I came across this interview question and was not sure:

"When does a DCF produces a lower valuation than the LBO"

Some help?

4 Comments
 
Most Helpful

The mistake is people often reply "low growth" to this question. The correct answer is not low growth, but negative growth. Specifically, a declining industry.

~70%+ of value estimated by a DCF is embedded in TV w/ growth in perpetuity 

An LBO's view on the future beyond the ~5 yr. time horizon is implied at best and traditional value-oriented businesses don't have to rely on multiple expansion to get great returns. And even still, an exit multiple can be based on other determining factors such as competitive tension, idiosyncratic dynamics, etc

Ex. Something like the newspaper industry which has clearly experienced / experiencing declining market share of read media (and might be extinct in 30y) but has incredible operating leverage & great margins = excellent LBO candidate and potential extinction is so far away that someone else is perfectly happy buying the business in 5y when you exit. Here, a DCF approach under-weighs the value of strong interim cash flow and over-weighs zero/negative growth extremely punitively (esp if you use something like the DDM method)

 

Agree - a nit, but I think it should be COE vs. IRR (i.e. a PE firm's COE) to be apples-to-apples.
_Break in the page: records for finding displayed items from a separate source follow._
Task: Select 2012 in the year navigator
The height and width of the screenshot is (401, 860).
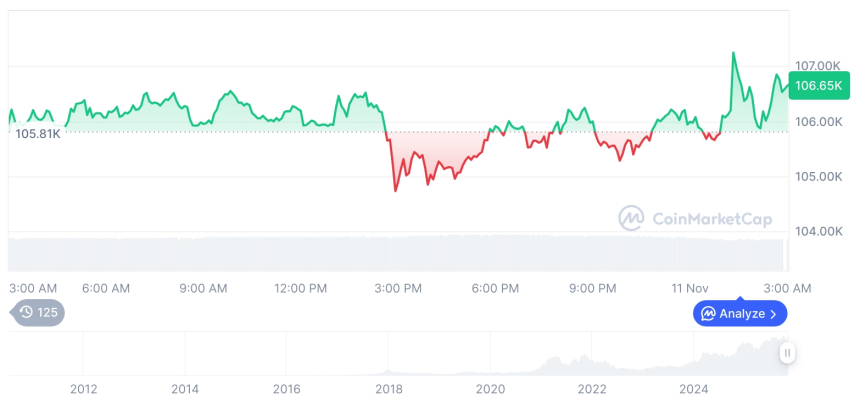Action: tap(83, 389)
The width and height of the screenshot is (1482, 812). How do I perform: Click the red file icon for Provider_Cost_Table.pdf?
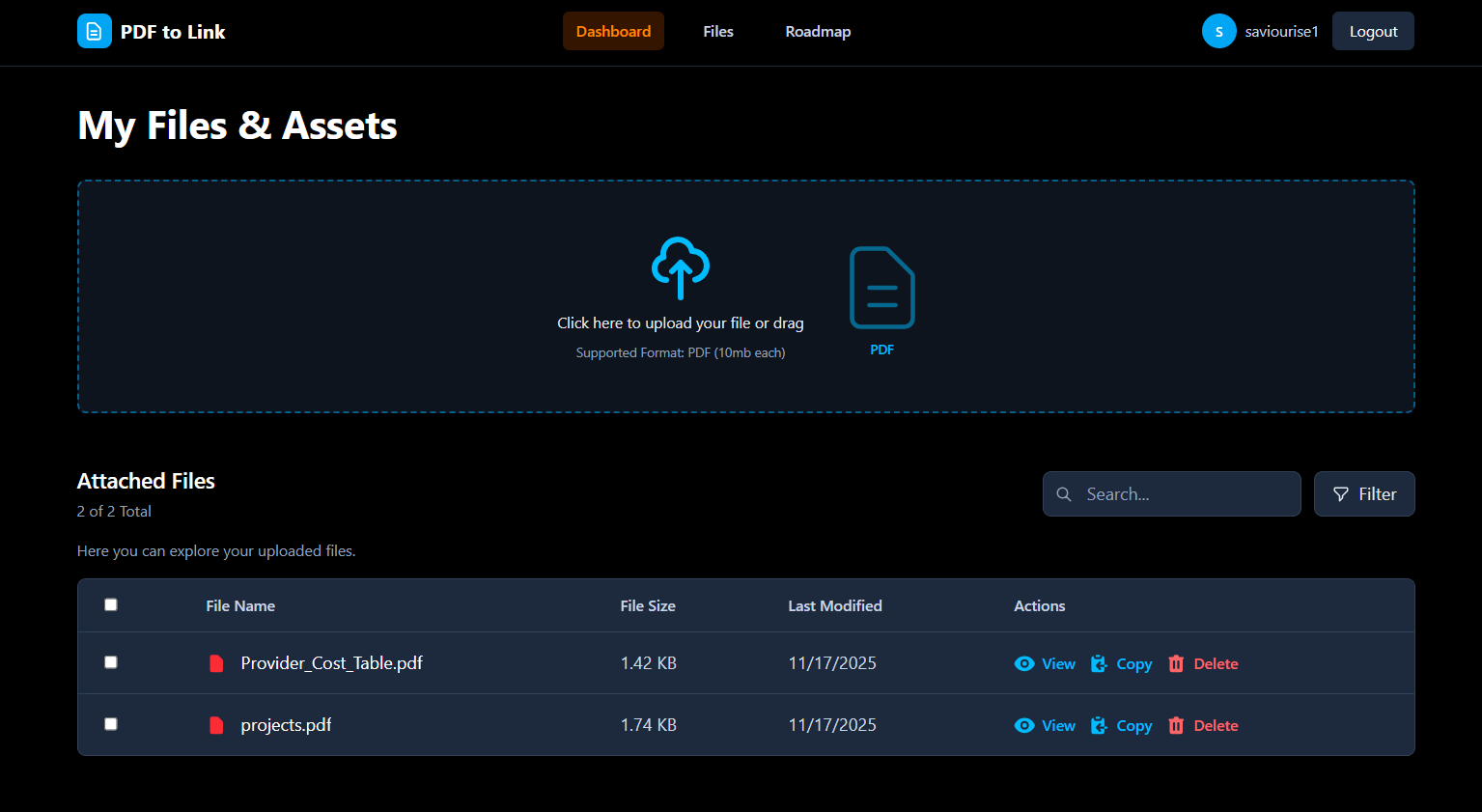217,663
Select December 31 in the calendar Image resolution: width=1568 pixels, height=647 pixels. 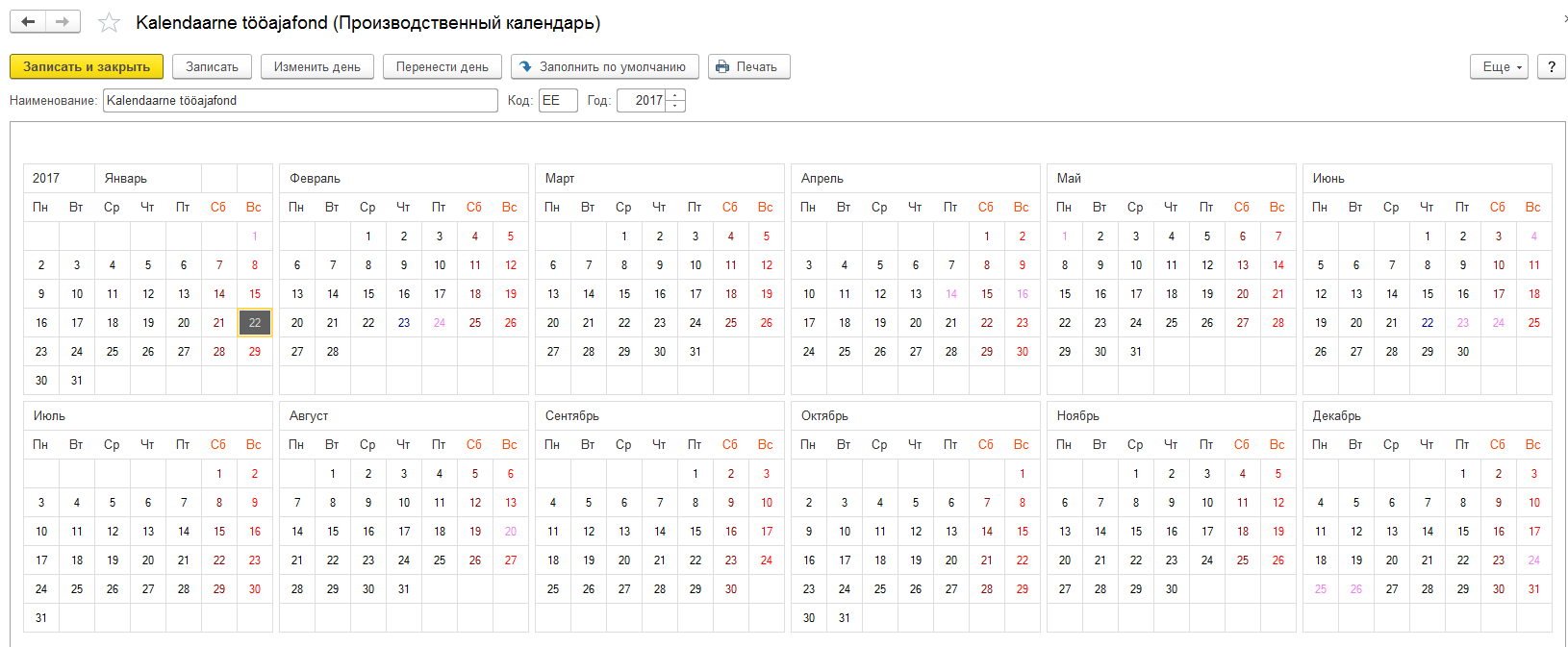pyautogui.click(x=1533, y=589)
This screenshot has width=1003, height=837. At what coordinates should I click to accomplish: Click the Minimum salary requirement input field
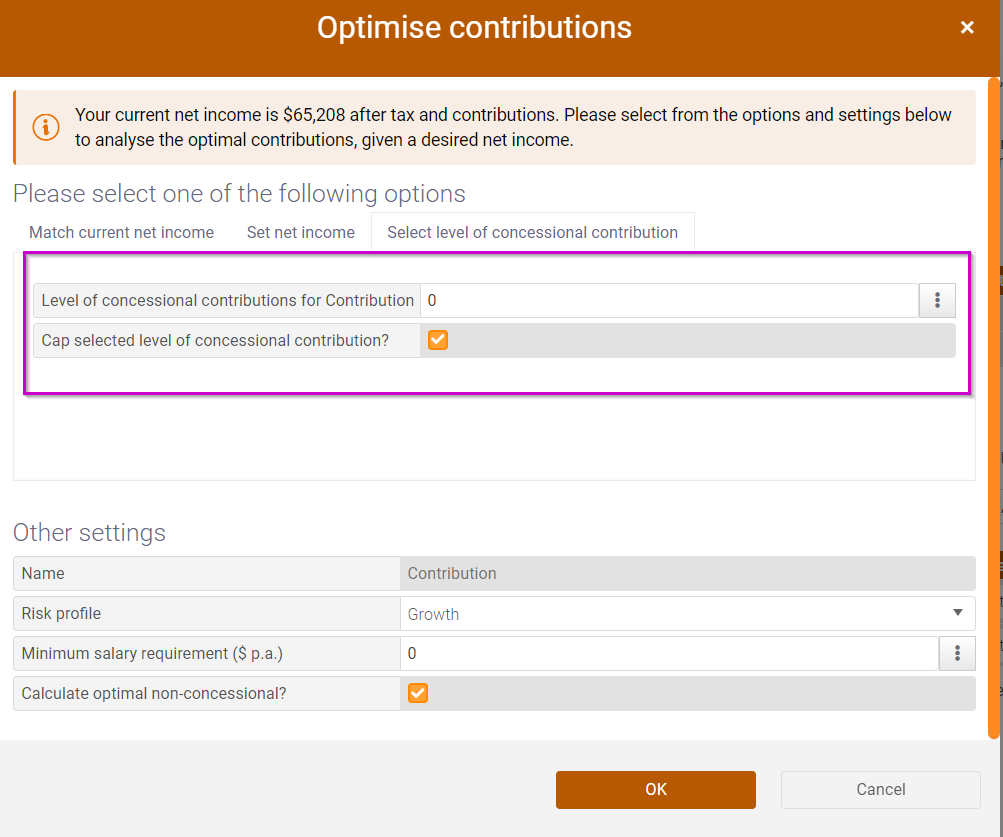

If this is for PE interview prep, I assume this is the answer they are looking for.

I actually disagree with the answer above about declining industry, however, as the scenario provided is not really apples-to-apples across the LBO and DCF scenarios - it's basically arbitrarily making the exit multiple / TV in an LBO scenario to be higher than in a DCF scenario, which is the only reason the value of the business is higher. The interim cash flows in a DCF scenario are more valuable than in an LBO scenario, assuming COE Return hurdle. For TV, you don't have to use perpetuity method in a DCF, you could use a market multiple in your exit value / TV as well or just project out cashflows for a longer period of time (which seems to be what's happening in the LBO scenario). Also, in an LBO scenario in an obviously declining industry, you should model multiple contraction to be intellectually honest.

The way I think about it, an LBO is really just a form of a regular DCF valuation with leverage assumptions that are typically very aggressive, the only difference really being a DCF is seeing what value is implied by a specific discount rate, an LBO is seeing what specific value you need to pay to hit a specific return / discount rate. But really the same thing at the end of the day - you project out the CFs to the equityholder and discount them to determine what you're willing to pay for them. So basically, it's really only the discount rate that matters at the end of the day.